Nowadays, our family reunion attendance is a third or perhaps even less than that compared to back in the 70s. The oldest of "my generation" (i.e., the cousins) are now retired and many have grandchildren of their own. There was a whole generation of "kids" (children of my first cousins) that I never got to know when they were kids, since I was living away. Some of these cousins have kids of their own now, and of course, that makes me feel OLD! But it's really cool to see everyone and to meet "new" family members, too.
Sometimes when family and generations come together, interesting things happen. Something magical happened Sunday morning.
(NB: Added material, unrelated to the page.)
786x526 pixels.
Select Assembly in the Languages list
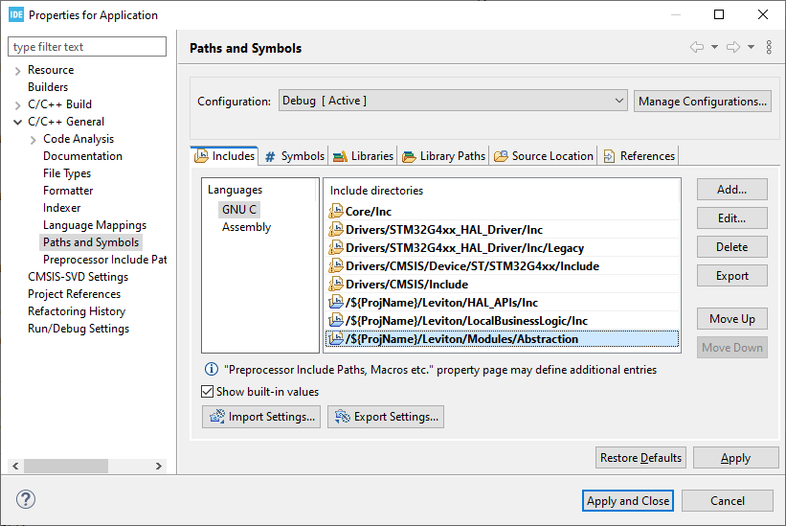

While taking a tour of the old farmhouse where he grew up (which is now my old farmhouse), my 92 year-old uncle pointed out the place on the kitchen floor where as a child he studied by the light of the fire. He then recited a passage from Shakespeare that he'd memorized back in the 1930s, as we all stood frozen in awe and humbled not just at his incredible memory but at the poignant truth in Shakespeare's words:
All the world's a stage,
And all the men and women merely players:
They have their exits and their entrances;
And one man in his time plays many parts,
His acts being seven ages. At first, the infant,
Mewling and puking in the nurse's arms.
And then the whining school-boy, with his satchel
And shining morning face, creeping like snail
Unwillingly to school. And then the lover,
Sighing like furnace, with a woeful ballad
Made to his mistress' eyebrow. Then a soldier,
Full of strange oaths and bearded like the pard,
Jealous in honour, sudden and quick in quarrel,
Seeking the bubble reputation
Even in the cannon's mouth. And then the justice,
In fair round belly with good capon lined,
With eyes severe and beard of formal cut,
Full of wise saws and modern instances;
And so he plays his part. The sixth age shifts
Into the lean and slipper'd pantaloon,
With spectacles on nose and pouch on side,
His youthful hose, well saved, a world too wide
For his shrunk shank; and his big manly voice,
Turning again toward childish treble, pipes
And whistles in his sound. Last scene of all,
That ends this strange eventful history,
Is second childishness and mere oblivion,
Sans teeth, sans eyes, sans taste, sans everything.
(from As You Like It)
Sometimes I wonder what will happen to the family reunion when my aunts and uncles are gone. Will we still have it? Will my cousins still want to get together? (My oldest first cousin is now 70 and the youngest of "my generation" is 41.) Or will we all scatter with the wind and forget our history and family connections?
I hope not. I'd like to experience more of these magic moments where the past and present come together. LOTS more.